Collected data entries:
___

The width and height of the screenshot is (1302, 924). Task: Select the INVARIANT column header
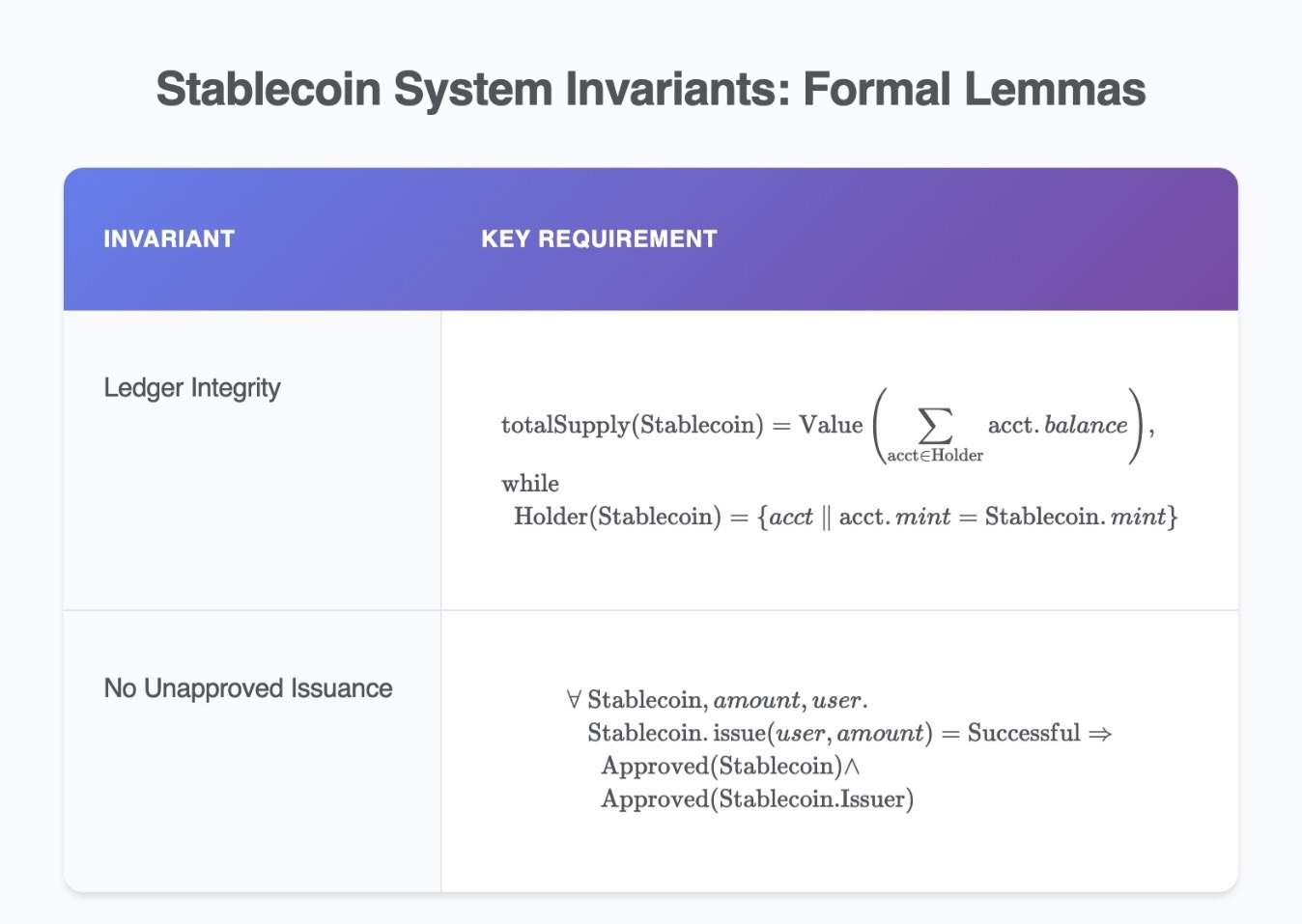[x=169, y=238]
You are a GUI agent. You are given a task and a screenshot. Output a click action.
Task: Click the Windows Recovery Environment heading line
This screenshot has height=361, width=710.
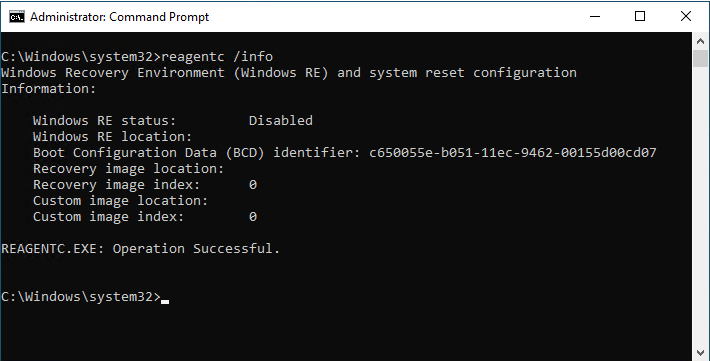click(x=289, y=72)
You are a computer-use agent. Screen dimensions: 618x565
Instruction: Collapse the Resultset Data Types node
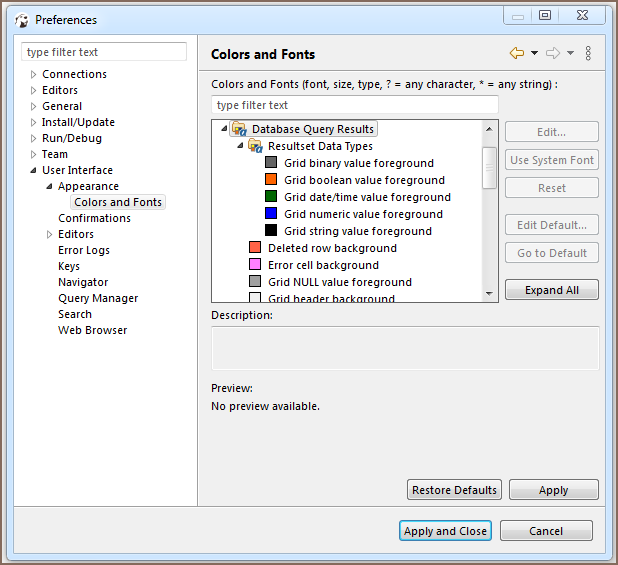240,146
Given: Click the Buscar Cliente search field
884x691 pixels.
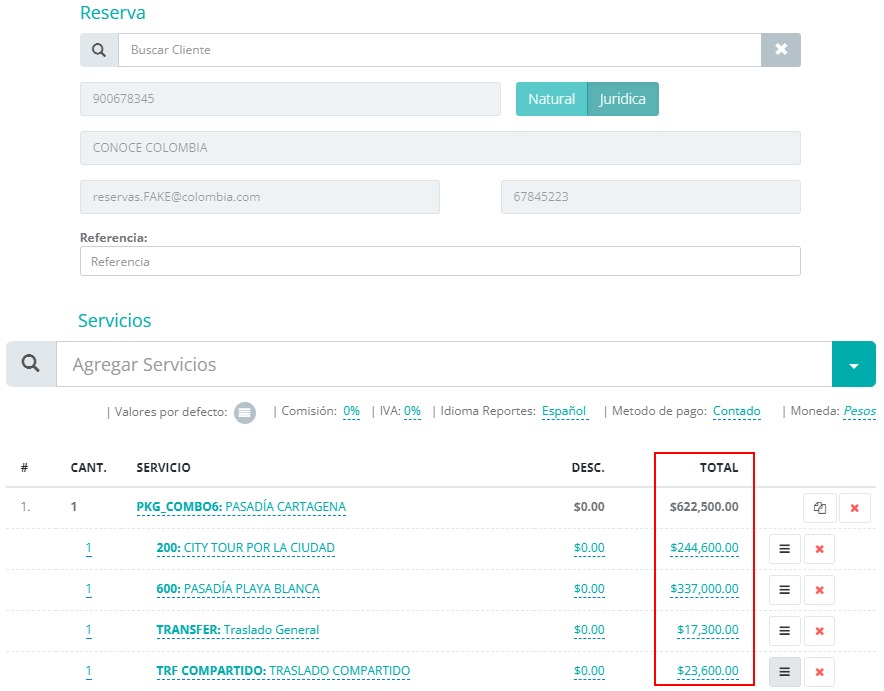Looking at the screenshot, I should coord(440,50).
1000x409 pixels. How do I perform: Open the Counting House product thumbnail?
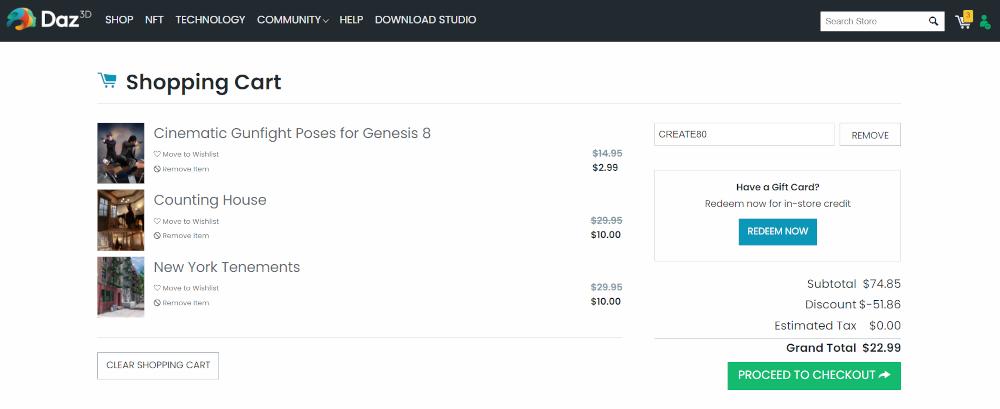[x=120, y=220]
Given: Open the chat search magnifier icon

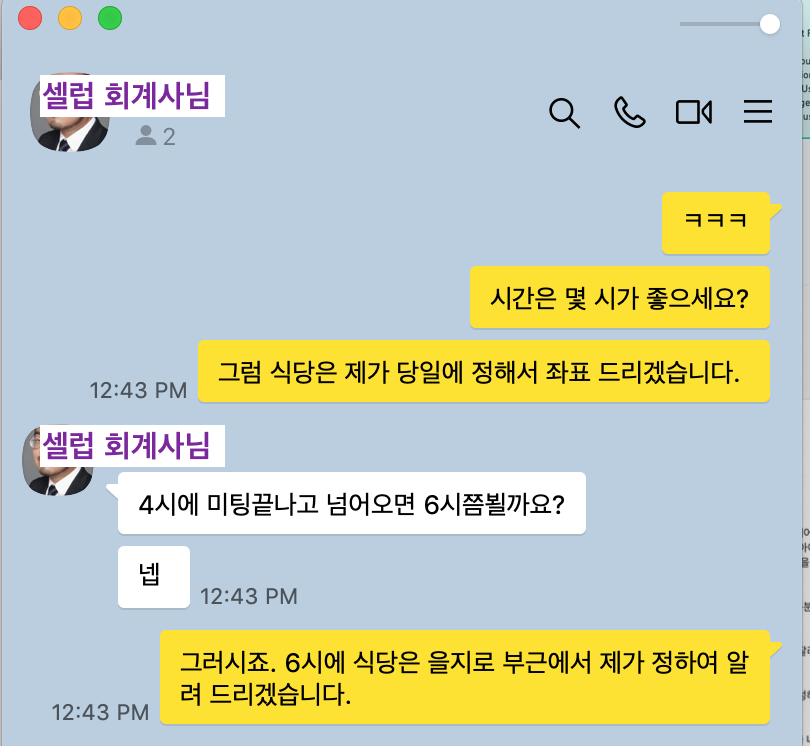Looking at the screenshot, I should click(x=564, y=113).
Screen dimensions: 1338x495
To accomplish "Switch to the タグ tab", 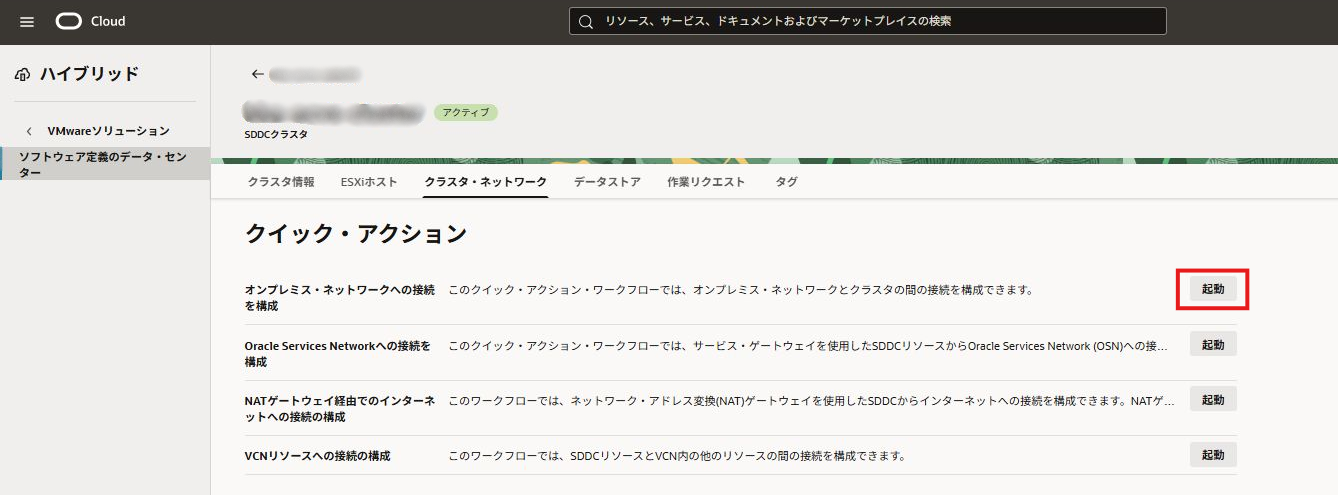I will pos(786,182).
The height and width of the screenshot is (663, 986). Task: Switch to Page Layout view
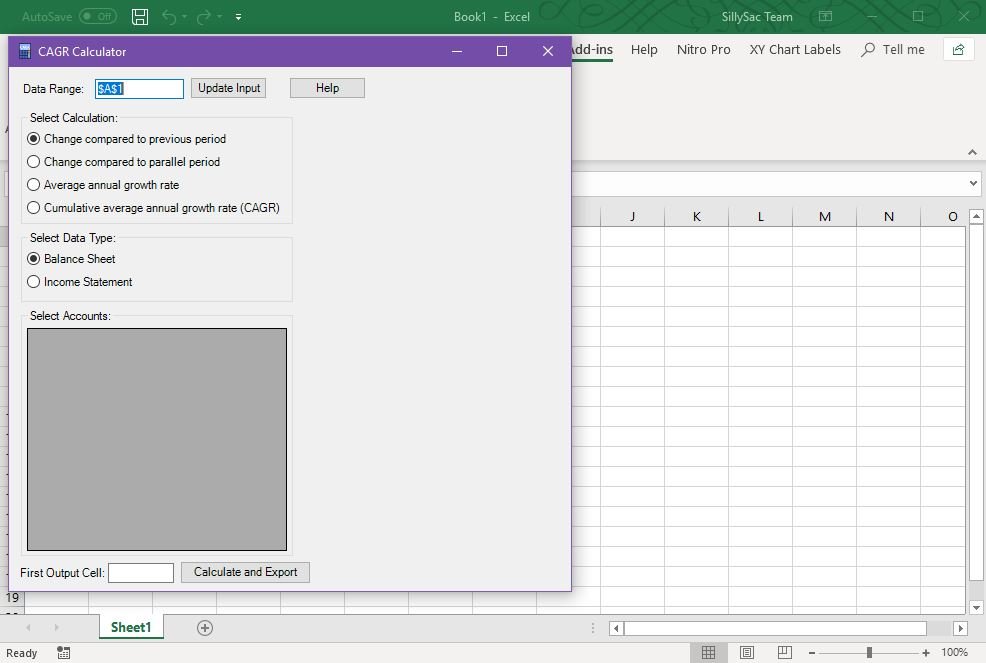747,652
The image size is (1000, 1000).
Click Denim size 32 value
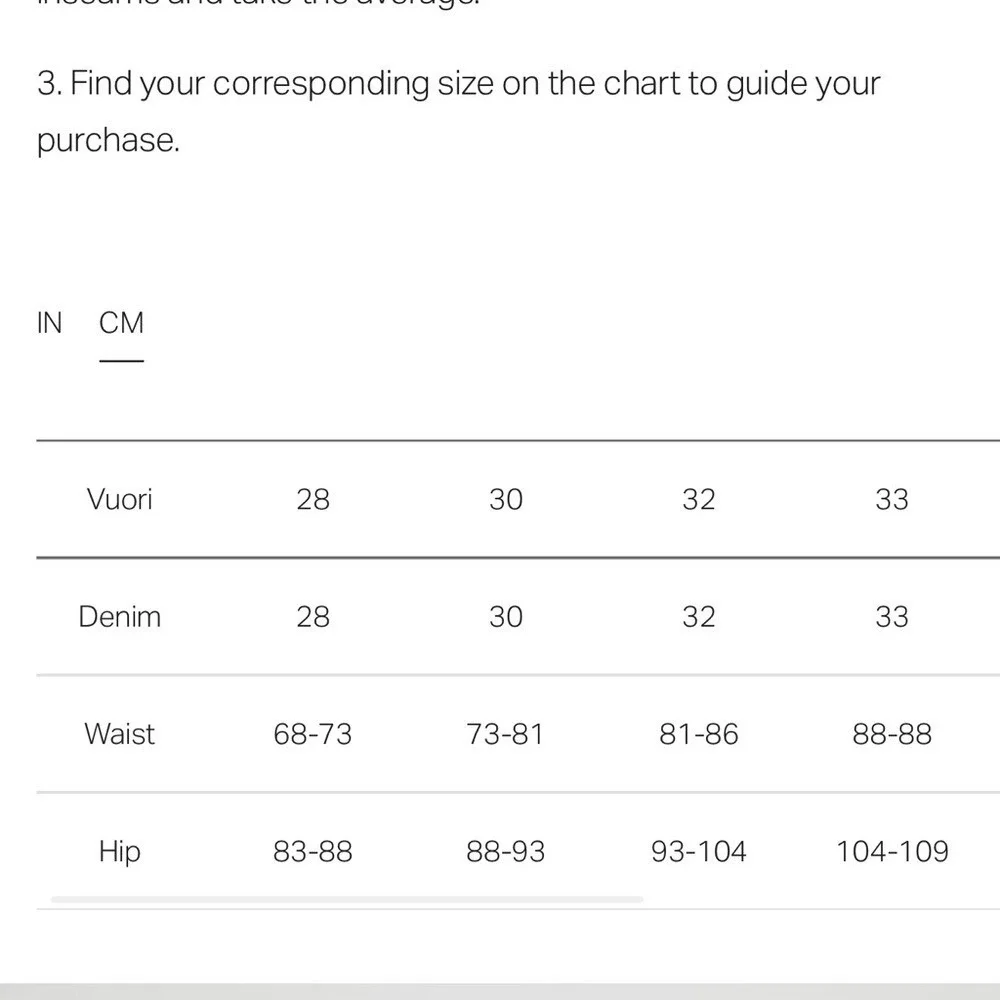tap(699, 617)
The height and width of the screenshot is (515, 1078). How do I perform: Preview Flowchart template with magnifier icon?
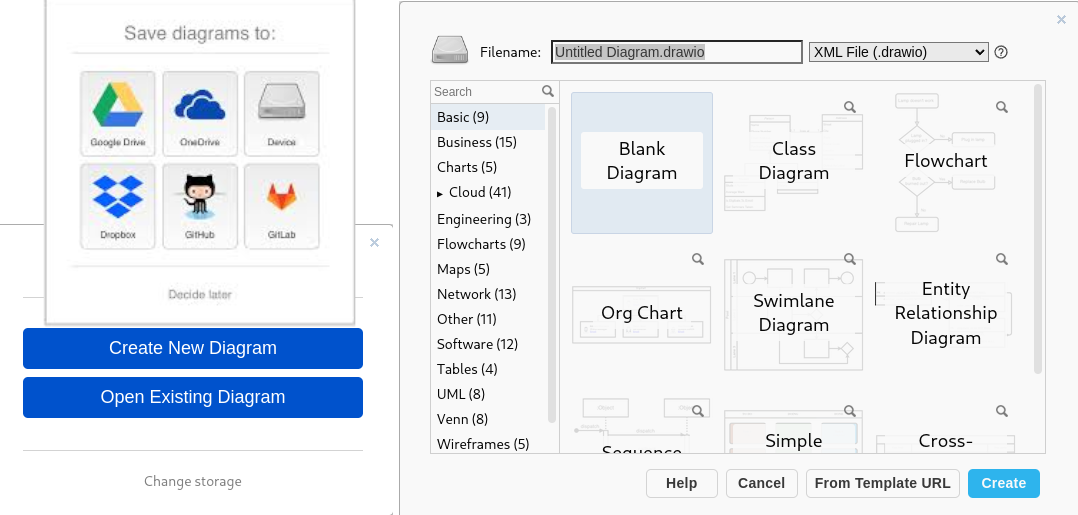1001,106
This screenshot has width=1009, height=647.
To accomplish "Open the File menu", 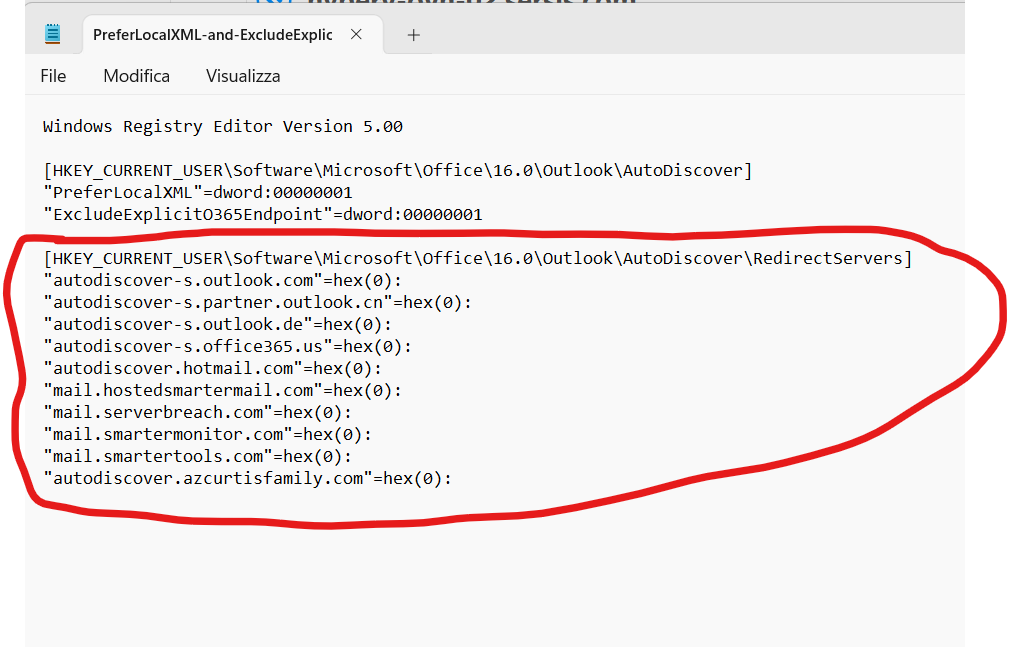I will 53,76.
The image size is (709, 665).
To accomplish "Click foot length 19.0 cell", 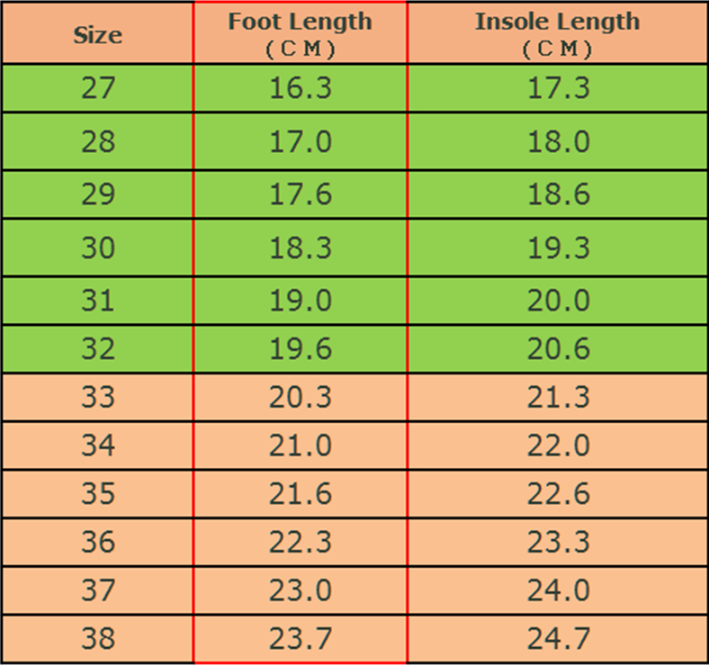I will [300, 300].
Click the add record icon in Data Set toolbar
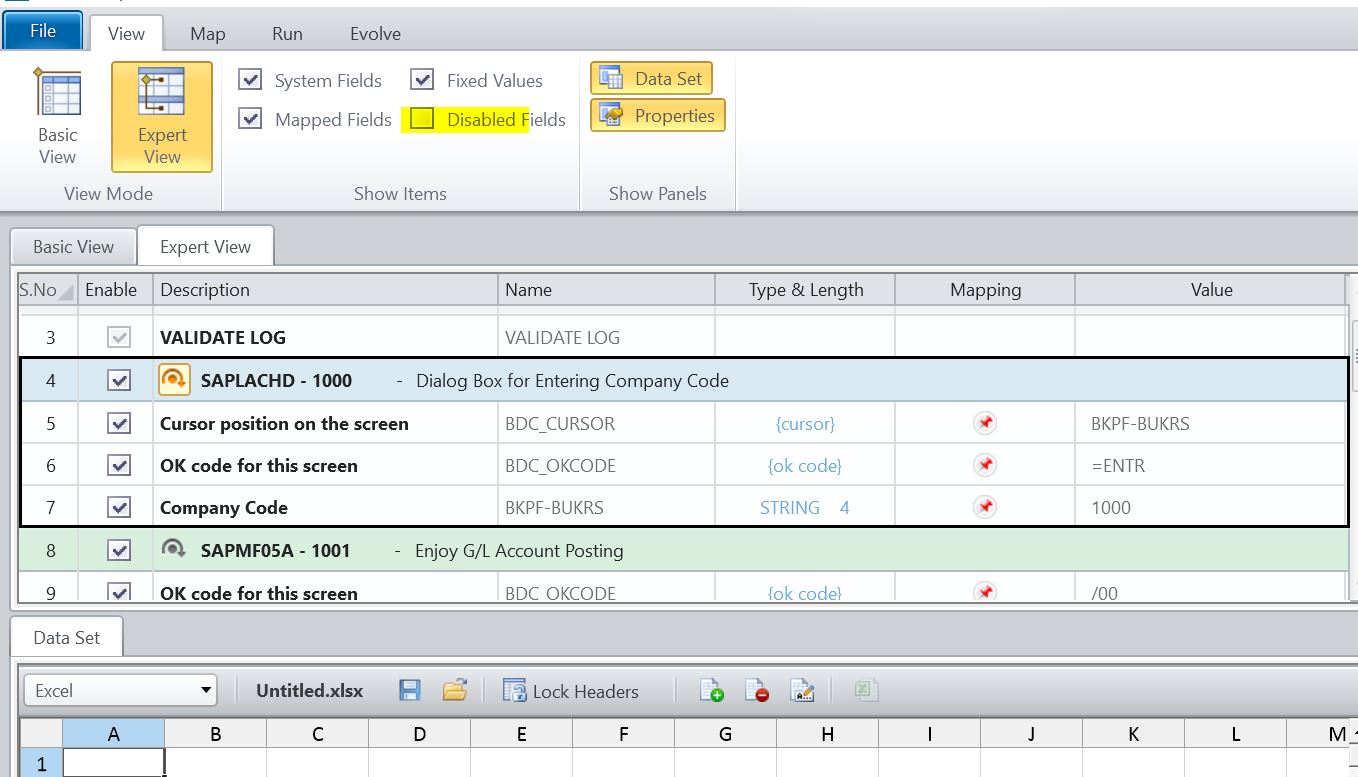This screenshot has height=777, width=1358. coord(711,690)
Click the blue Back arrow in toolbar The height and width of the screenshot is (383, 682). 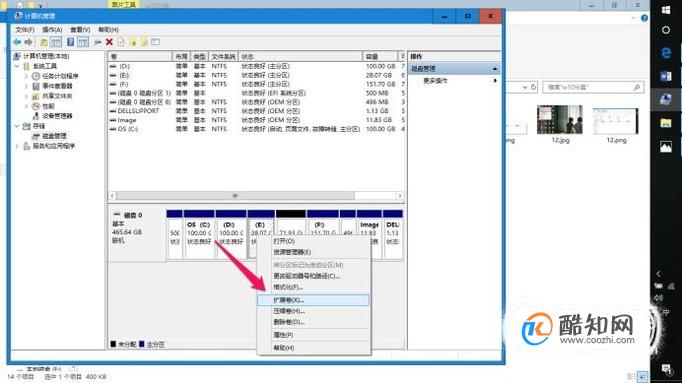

___

_What to work on_
Counting the lines above that hold "dimensions", reply with the number and no other words.

_Response box_
2